I find that good preparation - or at least a welcoming attitude and some level of interest in me and my books - has a way of feeding into the actual visit, so the school generally gets a far better author visit experience than those who treat the session as a bothersome add-on. In more material terms, if the school is paying, it will get much, much better value out of being involved than in the other approach, though that's not in my mind at the time.

adele said...

Brilliant post. That is exactly how it is, I've found. Both ends of the spectrum experienced. Now put your feet up and relax!

Cecilia Busby said...

I've only done a few so far, but I definitely recognise the spectrum! I had one year 6 class where the teacher looked at me like I was the cleaner come at the wrong time, then sighed because I was interrupting his Maths session, and said, "You'd better introduce yourself, I don't really know who you are or what you're doing here." Lovely children, though, luckily!

Stroppy Author said...

A bookshop that makes ice cream? Seriously? Wow!

Celia Rees said...

I reckon we've all been at both ends, as Liz says, and it is good to know you you felt like walking out, too! Penny's right, even a little bit of interest and commitment from the school can make all the difference and if they are paying they usually put that bit more in - sad but true.
And, yes, Anne, a bookshop that makes its own ice-cream - pretty near to heaven, eh?

Linda Strachan said...

Yes, I've been there, too and had both kinds of school visits.
Interesting that you say if they are paying for it they usually put in a bit more effort.
I generally agree, it's not always true of course, but it does seem that if they get something they don't have to fork out for, they don't value it, which is a pity.

Penny Dolan said...

Erm . . . I'm not sure my comment came over quite as I intended. As a visiting author, once I'm "on stage" then I do the very best I'm able to do - as I'm sure all of you do - regardless of any money involved.
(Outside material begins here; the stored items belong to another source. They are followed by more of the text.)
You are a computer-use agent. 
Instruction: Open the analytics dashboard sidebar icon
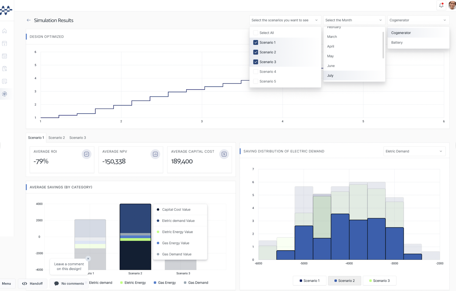coord(4,56)
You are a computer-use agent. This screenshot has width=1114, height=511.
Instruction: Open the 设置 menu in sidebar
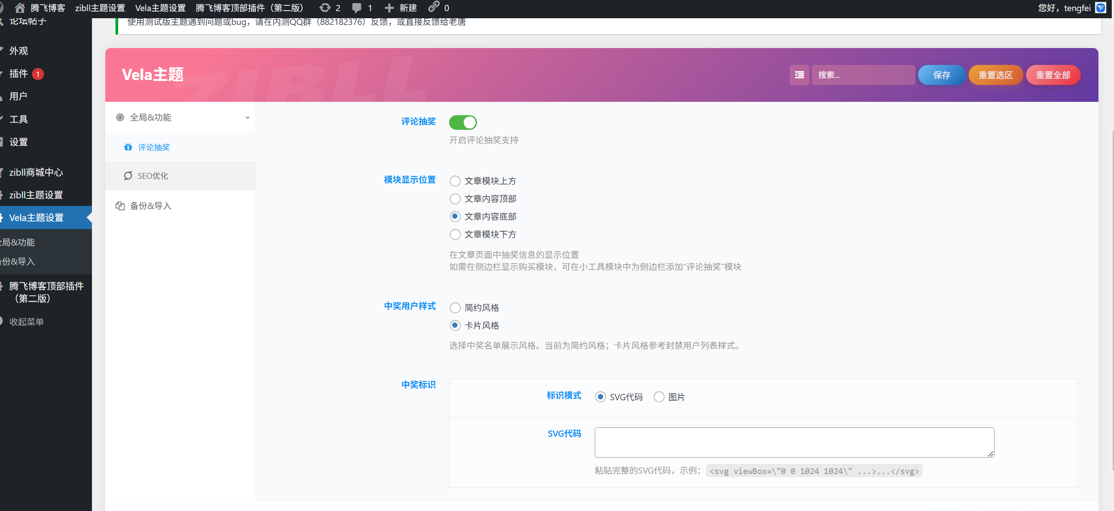(x=18, y=141)
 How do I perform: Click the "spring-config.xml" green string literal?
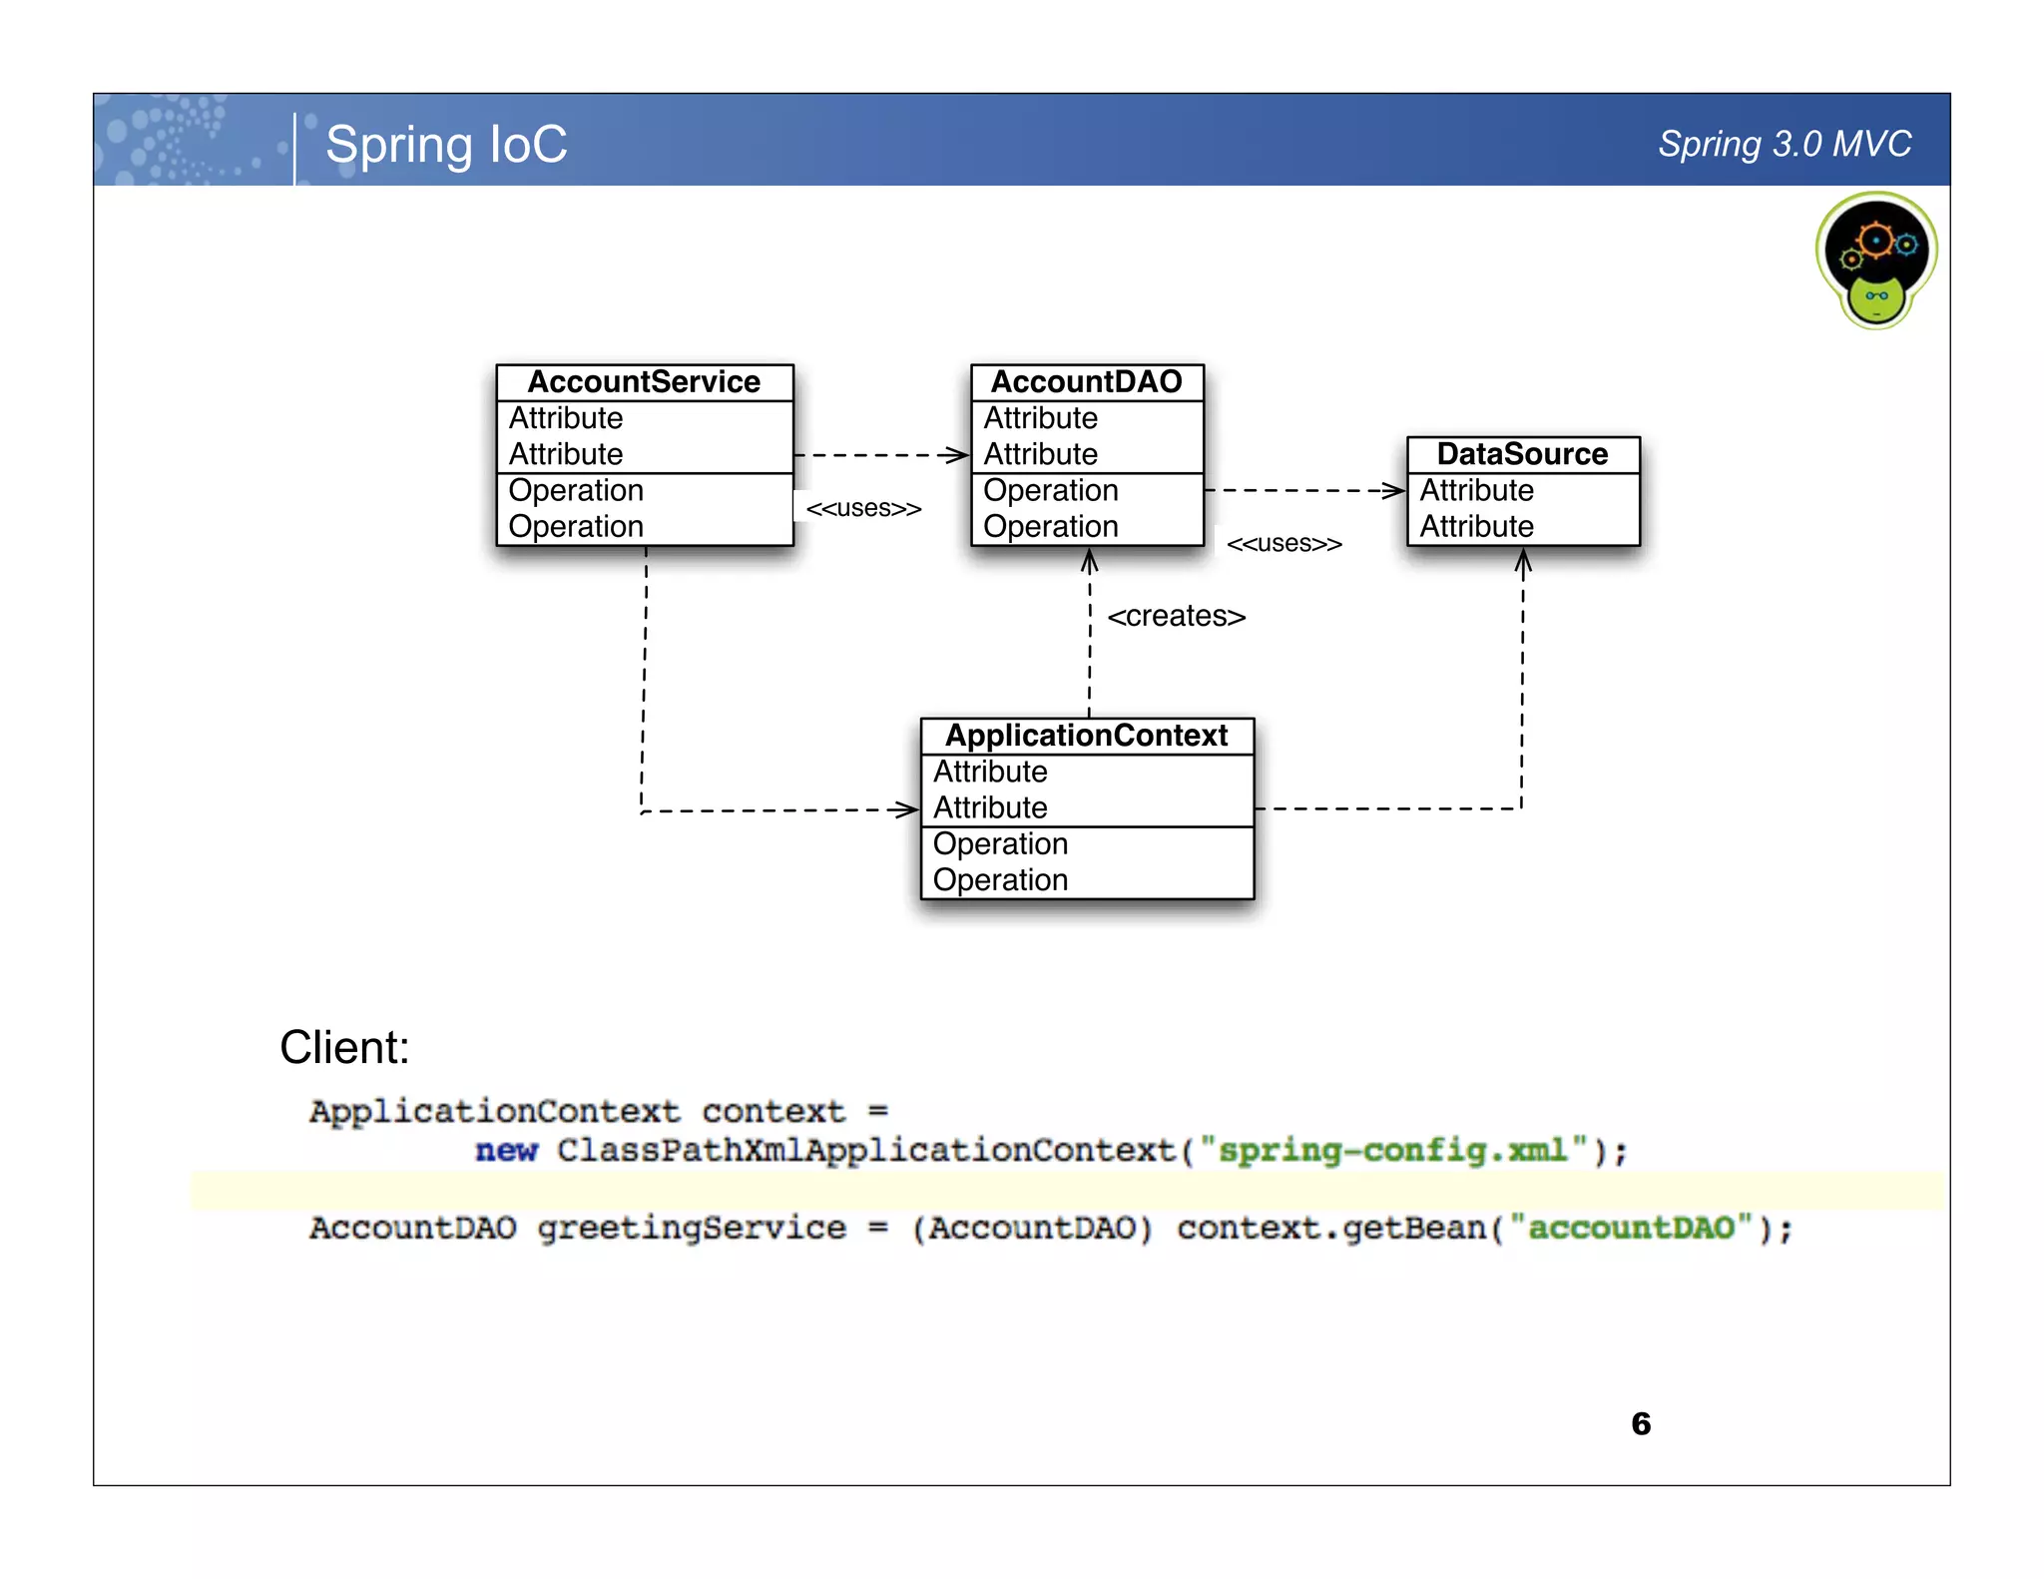tap(1393, 1151)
BUT a positive feeling of welcome from the school does seem to result in a kind of buzz to the whole event for EVERYONE. It's a two-way process, a sharing in the event.
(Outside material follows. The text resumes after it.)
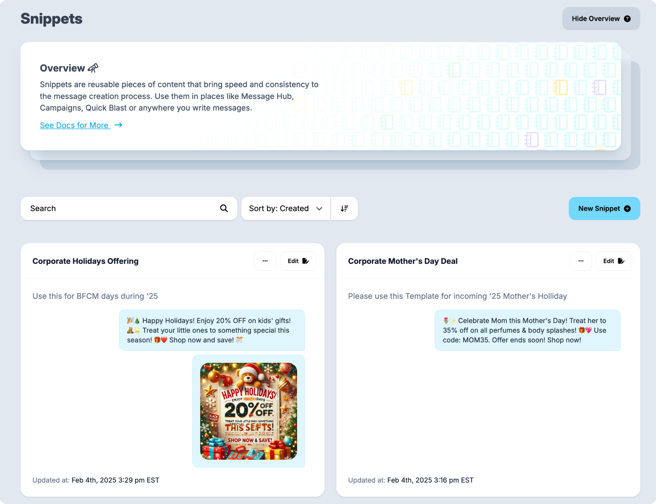Open more options for Mother's Day Deal
The height and width of the screenshot is (504, 656).
[581, 261]
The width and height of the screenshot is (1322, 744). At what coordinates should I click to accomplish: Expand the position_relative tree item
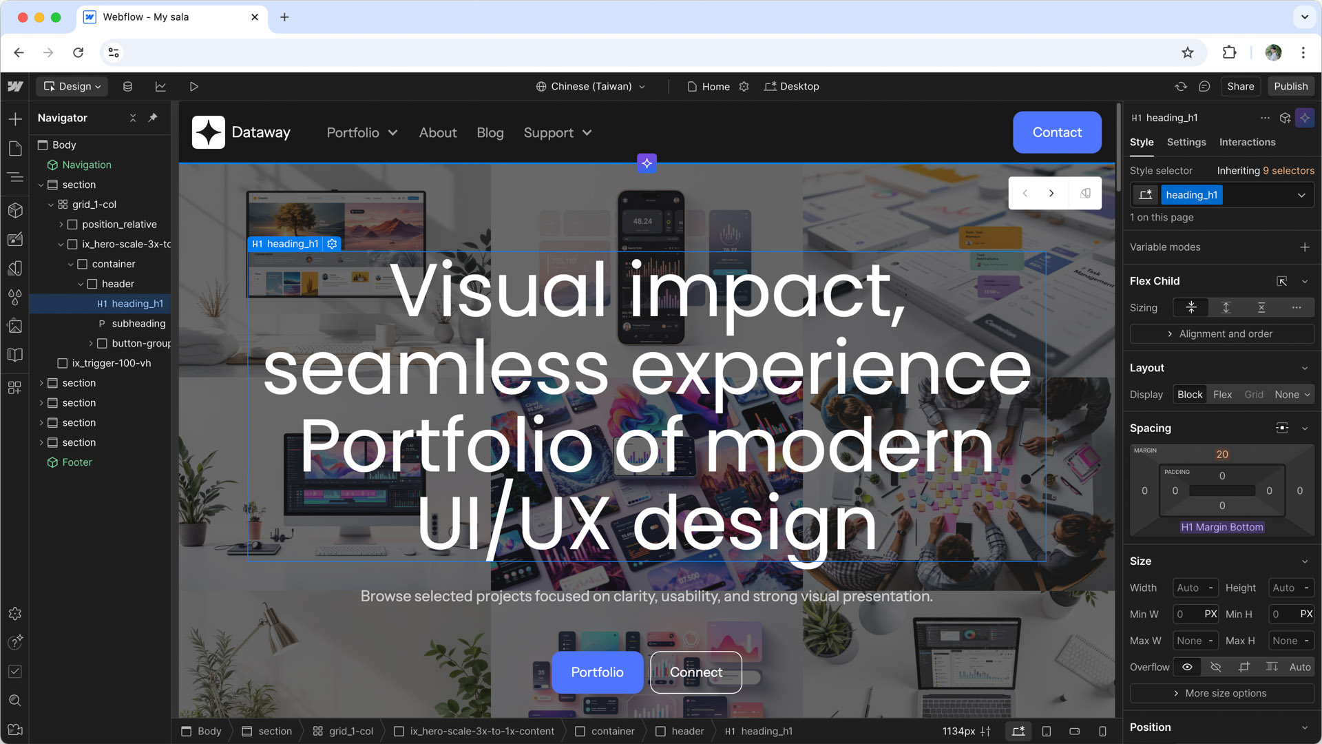coord(61,225)
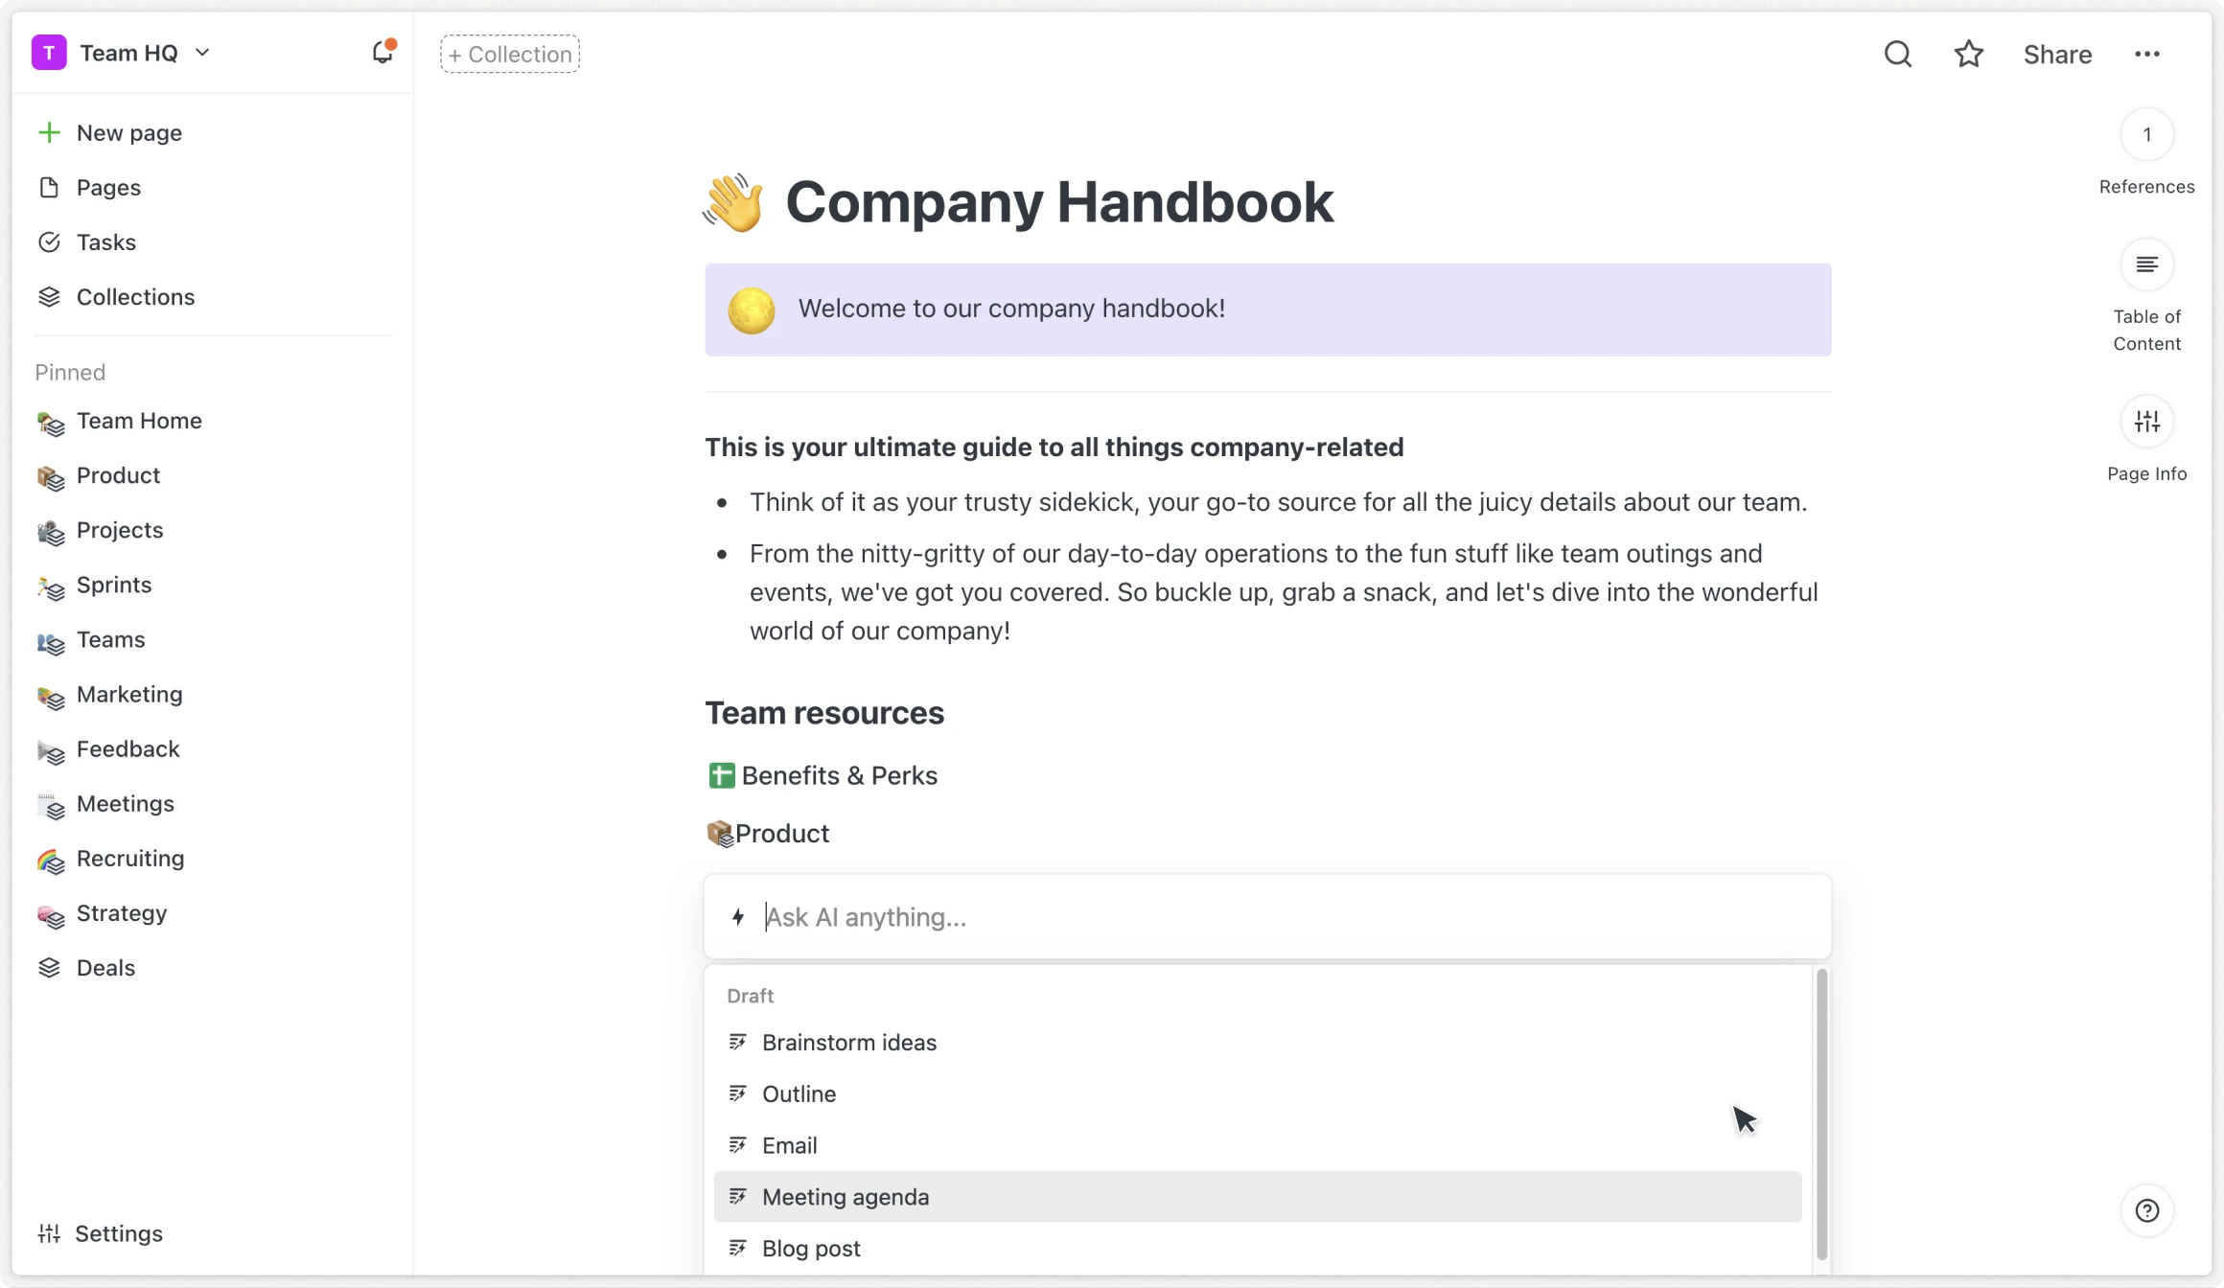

So when schools are actually paying for the visit, it makes simple economic sense for the schools to prepare for and welcome the teacher and buy her/his books and so on.

(Am sure The Society of Authors offers suggestions about organising a good school visit somewhere on their website.)
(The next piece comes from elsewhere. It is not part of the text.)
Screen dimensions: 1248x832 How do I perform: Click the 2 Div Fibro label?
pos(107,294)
TheBookAddictedGirl said...

Great post! During primary school, I remember getting author visits. I was always super excited, and never could get why some of my classmates couldn't care less. But I think if you'd come to my school, I would have died and gone to book heaven! That, or dislocated my arm from carrying so many books for you to sign!!
It was lovely to meet you on Friday, and I'll get a few guest post ideas to you ASAP! :D x

Dianne Hofmeyr said...

Thank goodness Celia... I thought I was the only one who'd ever had half the audience taken away for a 'vital' rugby practice! Yes... could get hooked on a bookshop that sells homemade ice-cream!

Celia Rees said...

Nice to have the audience point of view from BookAddicted Girl - even if only a few people appreciate you being there, it makes it all worth while and, yes, everyone can have an 'epic fail', Di. It helps to know it can happen to us all!

Mark Robson said...

I'm SO there with you, Celia - at both ends of the scale. Though it would be nice to be offered a book tour for a launch these days. There seems to be growing signs that (at least with my publisher) if you're out there doing the visits anyway, why should they bother to organise anything? Worrying.

The ladies at SilverDell are gold! I worked with them a year or two ago and would do so again in a flash, as I would with Tony at Formby Books and any one of a number of other fantastic independents. There are great people in the chains as well, though. If you are ever asked to work with Jo Rowles down in Barnet - jump at it. She's another star.